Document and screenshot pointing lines
= = = = = = =

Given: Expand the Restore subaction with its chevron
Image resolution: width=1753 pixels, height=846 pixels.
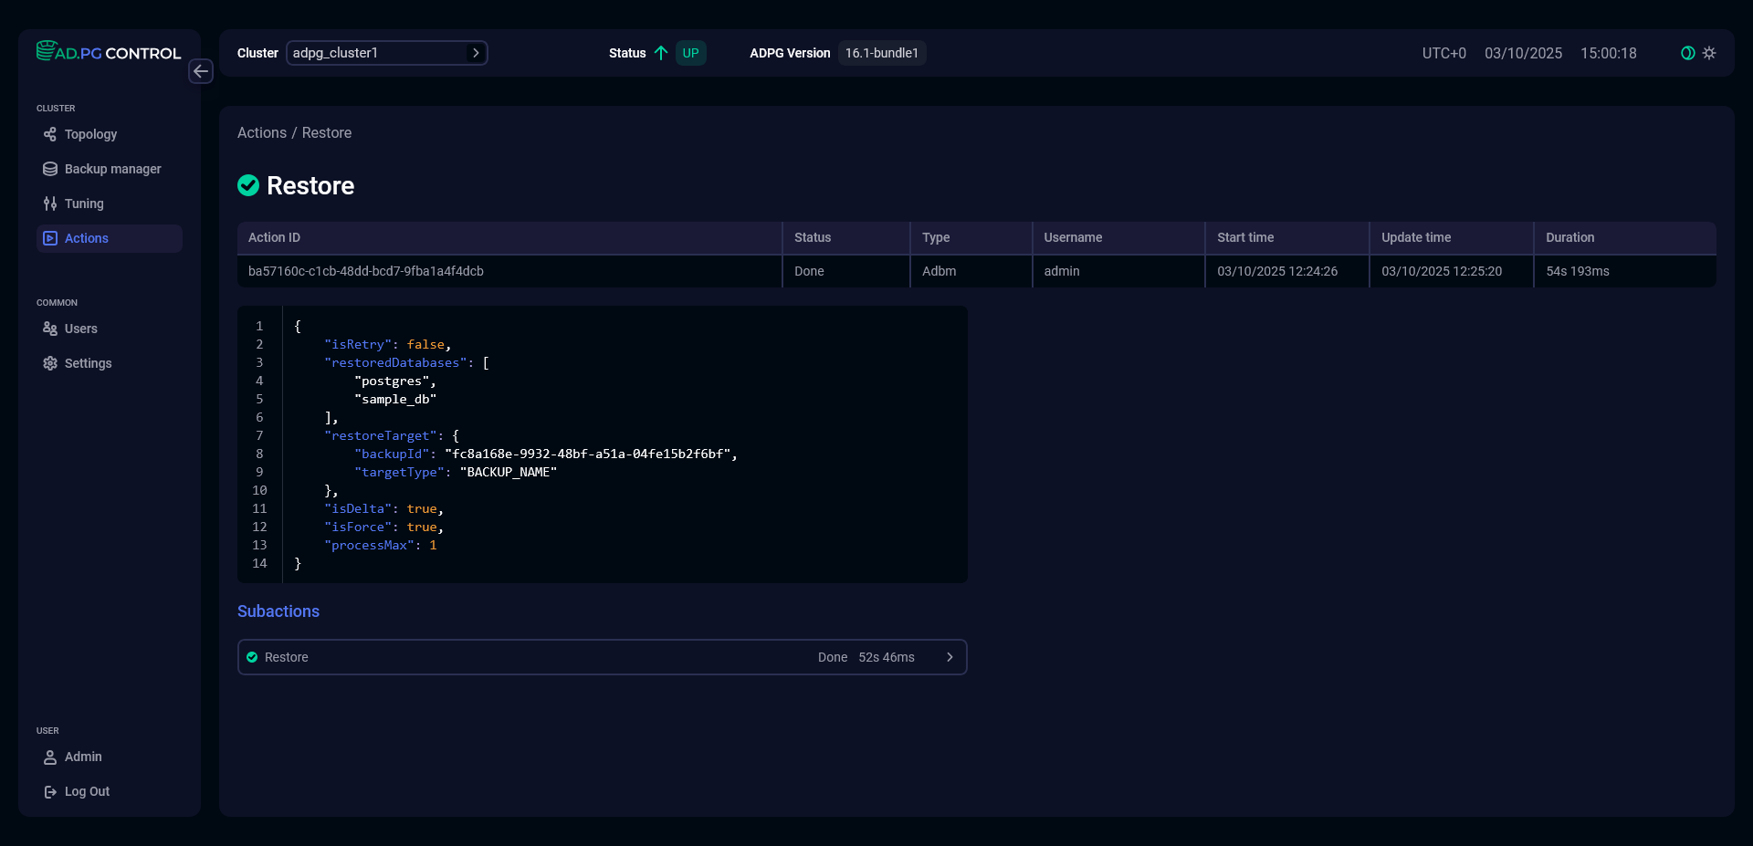Looking at the screenshot, I should (x=950, y=656).
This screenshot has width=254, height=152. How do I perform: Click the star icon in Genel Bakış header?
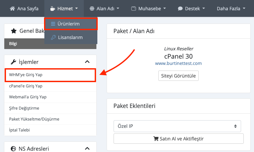tap(14, 31)
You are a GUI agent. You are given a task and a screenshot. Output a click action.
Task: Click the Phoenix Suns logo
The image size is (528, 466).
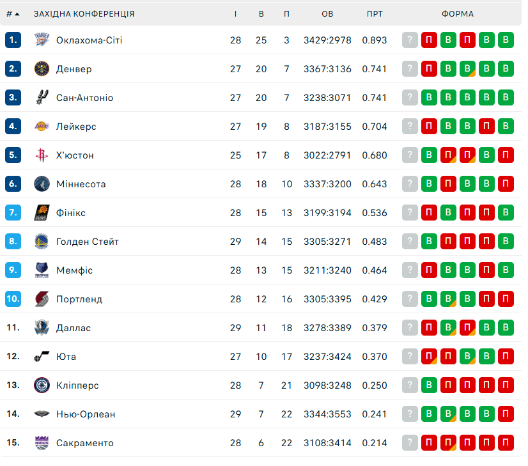(x=42, y=213)
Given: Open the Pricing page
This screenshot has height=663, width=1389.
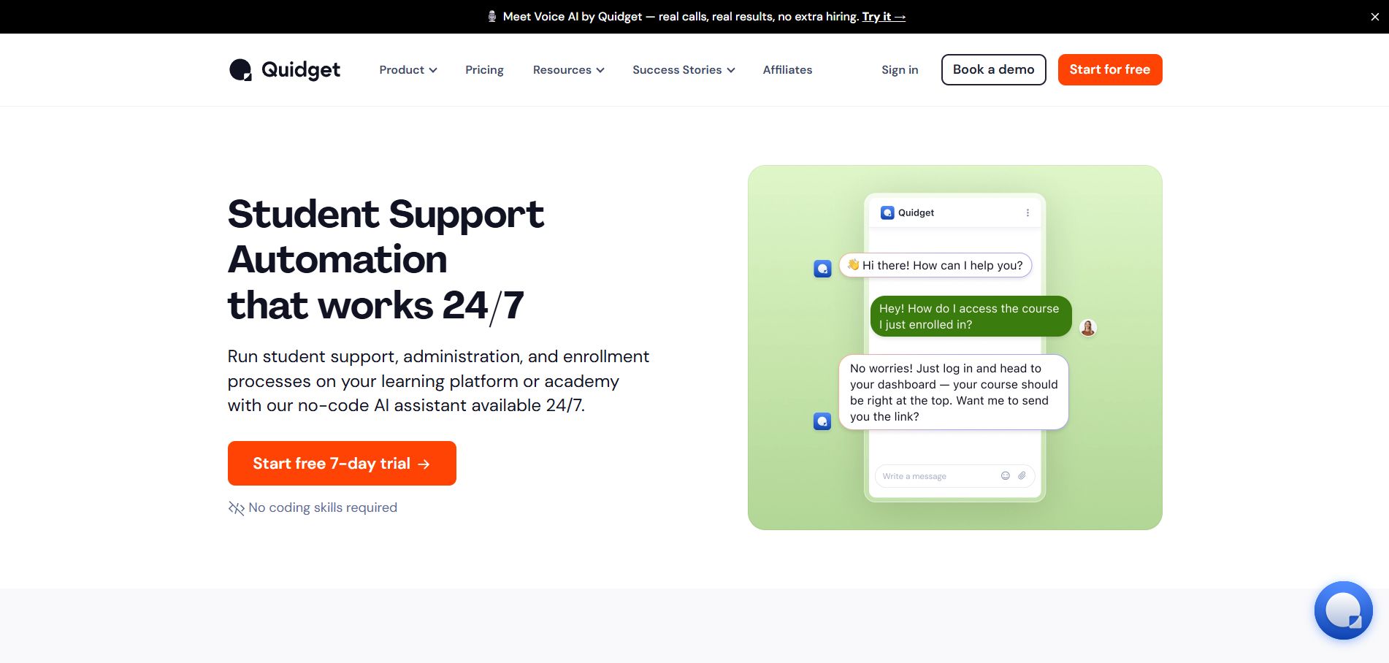Looking at the screenshot, I should [x=484, y=70].
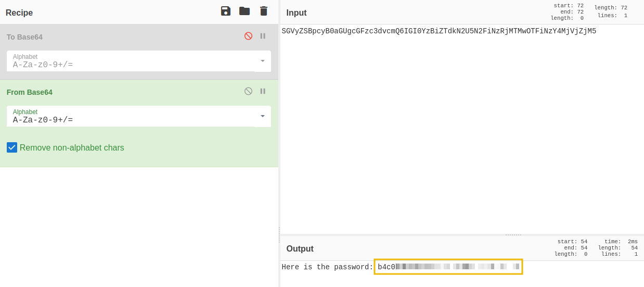The image size is (644, 287).
Task: Expand the From Base64 Alphabet dropdown arrow
Action: pyautogui.click(x=263, y=116)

= = = = = = =

# Written instruction
Copy every line above word for word, without the pictures.

# Exercise output
Given: Expand the Restore subaction with its chevron
Image resolution: width=1753 pixels, height=846 pixels.
Looking at the screenshot, I should (x=950, y=656).
This screenshot has width=254, height=152. How do I perform: Click the star icon in Genel Bakış header?
tap(14, 31)
You are a GUI agent. You are given a task and a screenshot. Output a click action.
Task: Click the Phoenix Suns logo
The image size is (528, 466).
(x=42, y=213)
Given: Open the Pricing page
This screenshot has height=663, width=1389.
Looking at the screenshot, I should [x=484, y=70].
The image size is (644, 287).
Task: Expand the From Base64 Alphabet dropdown arrow
Action: pyautogui.click(x=263, y=116)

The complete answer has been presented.